When you think about it, camping is an odd little ritual. You exert energy pitching a tent and setting up camp, then subsist for the duration on food that is tasty, but hardly gourmet. Real camping enthusiasts drive miles into the woods and do without the conveniences of store bought wood, and indoor plumbing, but even amateur dabblers like me deliberately put ourselves into a situation that, on the face of it,  seems uncomfortable. What's the appeal of uncomfortable sleeping arrangements, the pervasive smell of smoke, and limited access to modern conveniences like air conditioning and WiFi?

The answer, of course, is that it is the experience as a whole that offers a payoff, despite the pain or annoyance of each individual inconvenience. I may not like sleeping on an air mattress, or exposing myself to mosquito swarms, but I do like sitting around a fire with friends, and I like the idea of being in the woods, away from the world. Mosquitoes and the other irritations are just the cost of doing business.

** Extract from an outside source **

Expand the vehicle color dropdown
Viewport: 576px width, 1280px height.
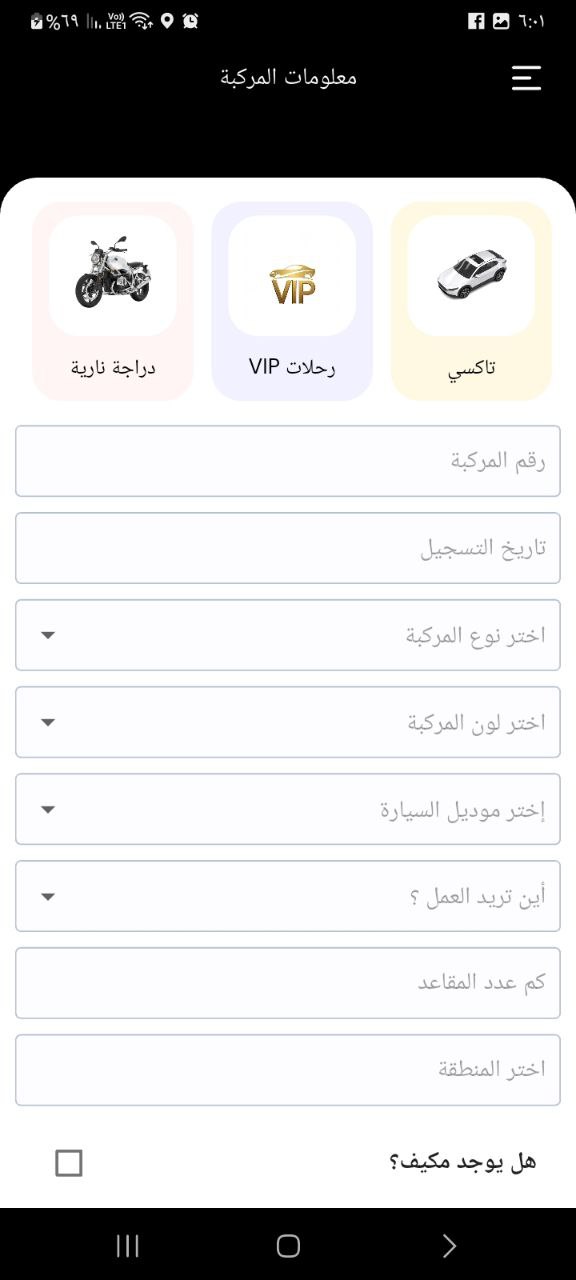pos(288,722)
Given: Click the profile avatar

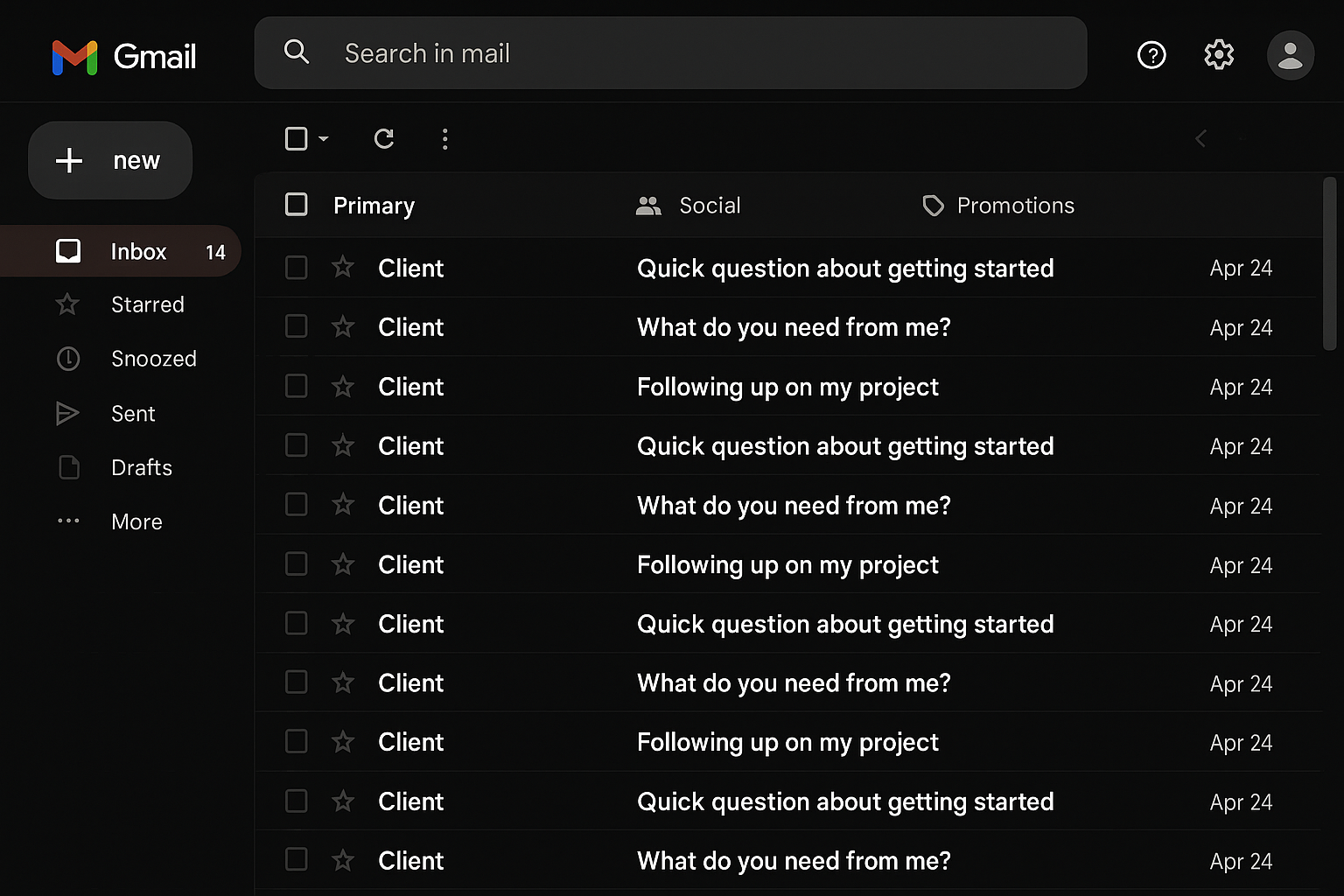Looking at the screenshot, I should coord(1290,54).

The Orthodox Jewish Shabbos offers similar pleasures, and similar costs. It's no fun to walk everywhere, or to work around the technology limitations in the kitchen but who thinks about any of that when you're sitting at dinner, enjoying a distraction-free conversation? Who laments work restrictions when you're full of food and drink and in the company of family and friends? What's not fun about shul? Where else do you get camaraderie, music, poetry, and soaring rhetoric followed by top-shelf refreshments? As a whole, the experience of the Orthodox Shabbos offers satisfactions as rich as the satisfactions provided by anything in the world and these satisfactions are available to you in full even if you don't accept every detail of the underlying theology. Do I need to worship Zeus before I can experience the power of Roman art? Does a Catholic need to agree with the Pope on every detail of Church teaching before he can enjoy Christmas? Of course not, and the same is true of the Orthodox Shabbos. Even if you know the KOA lot is a KOA lot and not the wilderness, you can still enjoy a camp out.

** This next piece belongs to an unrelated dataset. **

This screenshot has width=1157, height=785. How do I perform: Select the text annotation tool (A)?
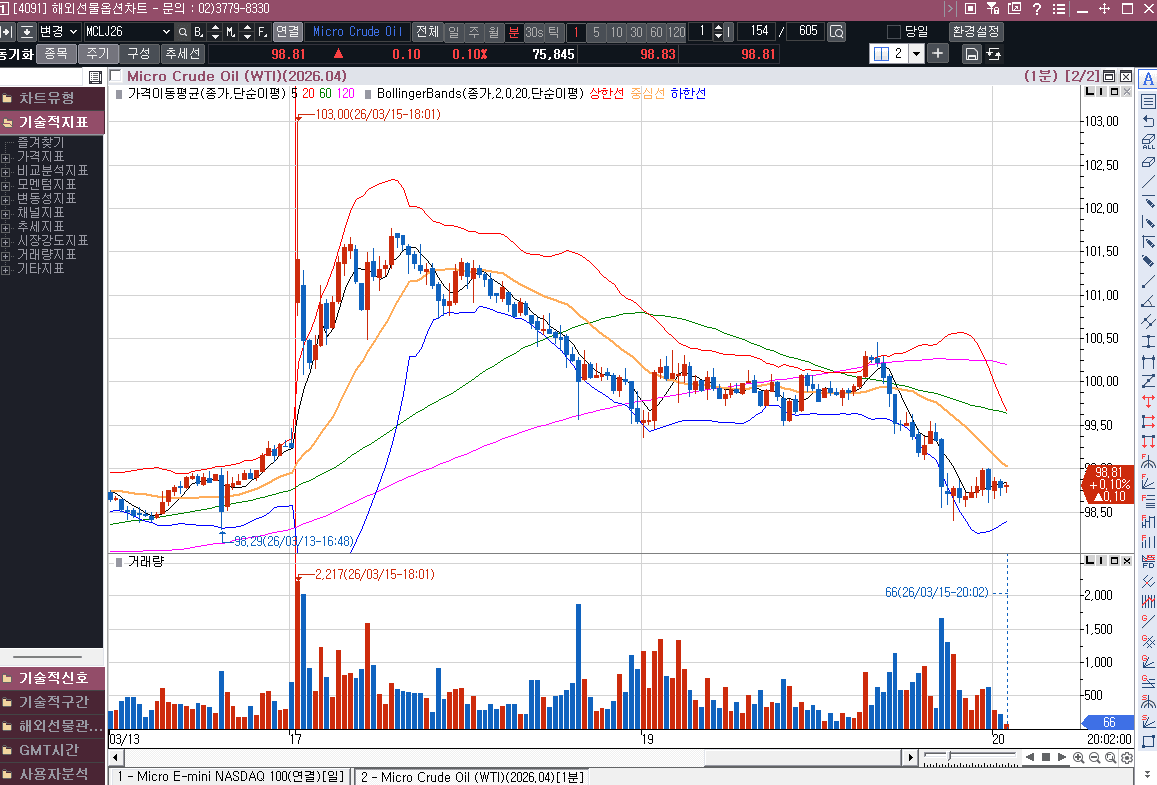[1148, 81]
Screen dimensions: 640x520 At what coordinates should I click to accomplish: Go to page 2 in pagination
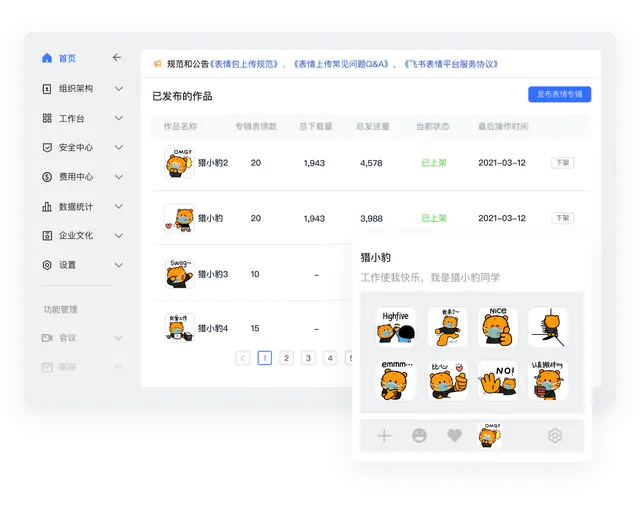click(x=286, y=358)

I mention all of this because I came across a post written by a no-longer Orthodox man who wants nothing to do with his childhood culture. The very idea of living through a shabbos makes him ill. Though I respect his choices, and confess to knowing nothing about his specific circumstances, the post still made me sad in the way, I suppose, opera enthusiasts are sad when they meet someone who doesn't like opera. Taam v'rayach ein lehitvakayach, of course, and again, I respect individual choices and recognize that there are always surrounding circumstances, and just as an opera enthusiast would not question the morality or character of someone who dislikes opera, I am not questioning the morality or character of an FFB who no longer keeps shabbos but still I wish that man and others like him could continue to enjoy an Orthodox Shabbos secularly.

NOTES

A) Someone is going to ask, so let me answer up front: I believe in God, and I believe that Shabbos was His idea (though I know there is evidence for Mesopotamian antecedents.)

B) I also know that 99 percent of Orthodox Jews, including the most devout believers, are Shabbos observers only for the sake of the physical benefits. No one likes the mystical spiritual benefits of shabbos because no one has sensory organs that can experience the mystical spiritual benefits. The man who says "Oh, I can feel shabbos" is feeling the cholent in his stomach, or something like that. Because we humans don't have the ability to pick up anything but physical phenomena, its impossible to say that we've experienced anything but physical benefits. Even the rare individual who hates all the immediate physical benefits shabbos offers, but keeps it anyway is experiencing some sort of tangible payoff. Perhaps he's a masochist, or perhaps he gets an emotional rush from respecting God, or honoring promises he made to his family. I think that these benefits, whether they are experienced directly or not, are all secular benefits and the real reason people keep Shabbos and the other commandments.